Perché bere naturale

“In Vigna Veritas”

è un piccolo catalogo composto da vini che non subiscono alcun trattamento con prodotti di sintesi e che non cercano scorciatoie nei correttivi enologici, per questo anche più geniuini e digeribili.

La ri-nascita dei vini naturali è la logica e sospirata reazione alla progressiva pianificazione che si è venuta ad imporre nel mondo enologico negli ultimi decenni è quindi un dato estremamente importante che sempre più produttori si ispirino ad uno stile “organico” sostenendo il rapporto con la terra e con l’autenticità del vino.

La bellezza di questo processo di liberalizzazzione va cercata dentro di noi ancor prima che nel bicchiere , sono vini che si negano ai narcisisti della degustazione, ci vuole a cuore ben altro, uscire dal proprio nido e riconoscere che coltivare la terra non è un atto fine a sé stesso ma parte del tutto.

Mi piace pensare a questo avvicinamento al naturale non come una fuga all’indietro ma la ricerca di un punto d’equilibrio, auspico più attenzione verso quegli argomenti che le parole di Mario Soldati nel suo “Vino al Vino” descrivono perfettamente “il profumo il sapore l’incanto ultimo e individuale di un buon bicchiere di vino si identifica in definitiva, con un quid che sfugge a qualsiasi analisi scientifica” quel qualcosa che è direttamente legato all’annata, al territorio, alla tradizione di quella comunità, al primato della differenza che è il vero valore aggiunto del vino.

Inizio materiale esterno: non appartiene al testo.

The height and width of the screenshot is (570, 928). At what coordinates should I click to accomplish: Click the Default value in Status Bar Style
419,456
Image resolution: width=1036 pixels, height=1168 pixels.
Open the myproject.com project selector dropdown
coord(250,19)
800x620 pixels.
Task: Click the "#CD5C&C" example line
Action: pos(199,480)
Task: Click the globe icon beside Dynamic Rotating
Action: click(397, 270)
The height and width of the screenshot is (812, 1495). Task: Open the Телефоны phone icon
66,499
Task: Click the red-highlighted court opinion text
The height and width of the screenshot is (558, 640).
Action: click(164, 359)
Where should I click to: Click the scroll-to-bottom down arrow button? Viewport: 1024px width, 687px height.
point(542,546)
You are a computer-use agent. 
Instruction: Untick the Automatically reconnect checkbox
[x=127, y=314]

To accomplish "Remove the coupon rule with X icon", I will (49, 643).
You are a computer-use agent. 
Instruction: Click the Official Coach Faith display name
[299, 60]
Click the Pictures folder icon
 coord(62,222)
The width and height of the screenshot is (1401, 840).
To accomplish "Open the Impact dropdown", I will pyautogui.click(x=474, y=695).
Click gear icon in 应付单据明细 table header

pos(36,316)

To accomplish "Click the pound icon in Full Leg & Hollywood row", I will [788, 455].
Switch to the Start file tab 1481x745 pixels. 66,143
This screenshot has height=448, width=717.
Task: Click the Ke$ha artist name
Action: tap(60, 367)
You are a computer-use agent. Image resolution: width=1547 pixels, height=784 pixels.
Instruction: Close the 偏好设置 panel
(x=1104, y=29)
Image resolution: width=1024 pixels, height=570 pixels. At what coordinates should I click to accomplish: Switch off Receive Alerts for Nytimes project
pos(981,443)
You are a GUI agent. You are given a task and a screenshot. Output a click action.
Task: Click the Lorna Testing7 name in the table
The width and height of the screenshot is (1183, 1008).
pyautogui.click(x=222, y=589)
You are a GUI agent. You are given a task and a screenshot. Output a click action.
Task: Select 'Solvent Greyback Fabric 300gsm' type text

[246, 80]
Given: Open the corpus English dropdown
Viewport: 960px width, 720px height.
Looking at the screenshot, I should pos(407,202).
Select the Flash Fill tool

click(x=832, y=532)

Non so se per il cliente di “In Vigna Veritas” sia sufficente il mio giudizio morale sul produttore ma sono ben sicuro di un’altra cosa e cioè che questi vini è bene che non abbiano per forza denominazioni del tipo naturale, biologico , biodinamico o altro perchè i primi ad “impossessarsi” di quelle che potrebbero essere buone certificazioni sono gli industriali e i furbetti del vigneto ( piuttosto mi piacerebbe avvenisse il contrario cioè vedere segnalate in etichettal’impiego di certe operazioni ad alta-tecnologia ….. ma qui siamo nel sogno)

Il doping

Per primi vennero i diserbanti per risparmiare manodopera, poi fu la volta dei concimi chimici perché quelli naturali dopo anni di trattamenti non funzionavano più e infine la forza annientatrice delle disinfestazioni. Il risultato sono suoli inevitabilmente indeboliti di sostanza organica e quindi di fertilità che obbligano le piante ad ingozzarsi d’acqua per compensare l‘eccesso di salinità, le radici che sorprese da tanto assistenzialismo non cercano più la linfa in profondità e nel complesso la totale dipendenza dall’industria fitosanitaria.

Cosa significa “Vino naturale” ?

L’obiettivo è la totale esclusione nel vigneto di diserbanti, pesticidi e concimi chimici con l’utilizzo esclusivo di prodotti non invasivi. Pratiche come il diradamento e l’inerbimento, trattamenti a dosi leggere con rame e zolfo, l’impiego di compostaggi, letame, sovesci (vegetali coltivati ed incorporati in primavera al terreno) e preparati biodinamici sono essenziali per migliorare la protezione e la fertilità del vigneto. Sono poi le centinaia di microrganismi presenti nel terreno che operando una serie di trasformazioni mantenengono il suolo in attività.

Un uva sana, non trattata permette anche di non aggiungere lieviti artificiali fondamento questo della vinificazione naturale e di ridurre la quantità di solforosa (solfiti) a dosi umane.

Il lavoro successivo alla vendemmia deve essere complementare alla scelta non interventista fatta nel vigneto, sennò che senso ha? per cui in quella “zona grigia” che è la cantina impegnarsi a non avvalersi di quelle manipolazioni enologiche che permettono di modellare qualsiasi vinocome i preparati enzimatici,i coadiuvanti di fermentazione,i disacidificanti,gli stabilizzanti di colore e poi chips di rovere, estratti di tannino, osmosi inversa e altro ancora non chiarificare in maniera esasperata per non impoverire il tessuto del vino , una non perfetta limpidezza o un leggero deposito non rappresentano un difetto, casomai un pregio.

Perché tutto questo ?

perché il rapporto terra-clima-uomo contiene in sé l’unicità del vino, per rispettare la “luce” di un vino che deve essere figlio di quell’uva, di quel territorio e di quella determinata annata, per la salute.